Loud Sun's Andrew Jansen and I have something in common: we both recently moved away from the west coast.
Making a new home for ourselves defines chapters in our lives. Death and birth. There are the big things we leave behind, like friends, which me mourn the loss of most immediately. And as time progresses, a deeper nostalgia for lost things awakens: yawning and stretching into fringe details, we begin missing the way the air felt in the morning, the sounds of a Baptist church choir practicing on Wednesday nights, the smells of nearby restaurants.
This melancholia can quickly become morose, especially if one allows the dust to settle.

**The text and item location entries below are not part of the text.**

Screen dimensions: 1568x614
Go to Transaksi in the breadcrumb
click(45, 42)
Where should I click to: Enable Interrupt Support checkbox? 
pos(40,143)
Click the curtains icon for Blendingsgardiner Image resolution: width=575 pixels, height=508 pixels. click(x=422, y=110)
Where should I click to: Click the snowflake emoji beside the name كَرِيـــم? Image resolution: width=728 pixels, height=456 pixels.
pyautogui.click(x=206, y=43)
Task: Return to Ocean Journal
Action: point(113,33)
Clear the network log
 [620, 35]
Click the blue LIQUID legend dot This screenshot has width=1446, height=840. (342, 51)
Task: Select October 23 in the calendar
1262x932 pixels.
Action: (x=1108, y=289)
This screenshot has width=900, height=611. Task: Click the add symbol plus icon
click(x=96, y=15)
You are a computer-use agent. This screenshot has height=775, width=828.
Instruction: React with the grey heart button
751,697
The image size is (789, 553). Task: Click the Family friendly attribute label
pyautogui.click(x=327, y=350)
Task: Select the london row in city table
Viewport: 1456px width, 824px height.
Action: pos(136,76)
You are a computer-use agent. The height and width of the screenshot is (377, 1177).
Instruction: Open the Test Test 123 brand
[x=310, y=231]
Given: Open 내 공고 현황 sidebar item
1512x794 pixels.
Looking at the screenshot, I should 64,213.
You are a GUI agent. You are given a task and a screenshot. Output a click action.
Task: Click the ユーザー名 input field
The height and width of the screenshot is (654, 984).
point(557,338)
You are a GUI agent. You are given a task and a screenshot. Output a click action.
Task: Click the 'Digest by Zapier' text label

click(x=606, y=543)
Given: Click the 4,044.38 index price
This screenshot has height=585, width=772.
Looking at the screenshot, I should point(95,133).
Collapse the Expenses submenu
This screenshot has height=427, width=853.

Sea Grave is the second release from Jansen's Loud Sun project, and it feels like a love letter to the west coast in a lot of ways. Jansen is a keen student of mellow, sun-bleached, shimmering pop with wisps of psychedelia, though his bio suggests he may actually be a student of the natural sciences. Perhaps that's why he seems so adept at combining the feel of a place with his music.
From beginning to end, Sea Grave is a beautiful record, and you can purchase a cassette tape through his Bandcamp page. For myself, having moved from a more ideal scenario to a less ideal scenario, the music here feels penetrating and concise... an ode to a memory. The impeccable song "Teen Pyramids" has become my anthem of the autumn.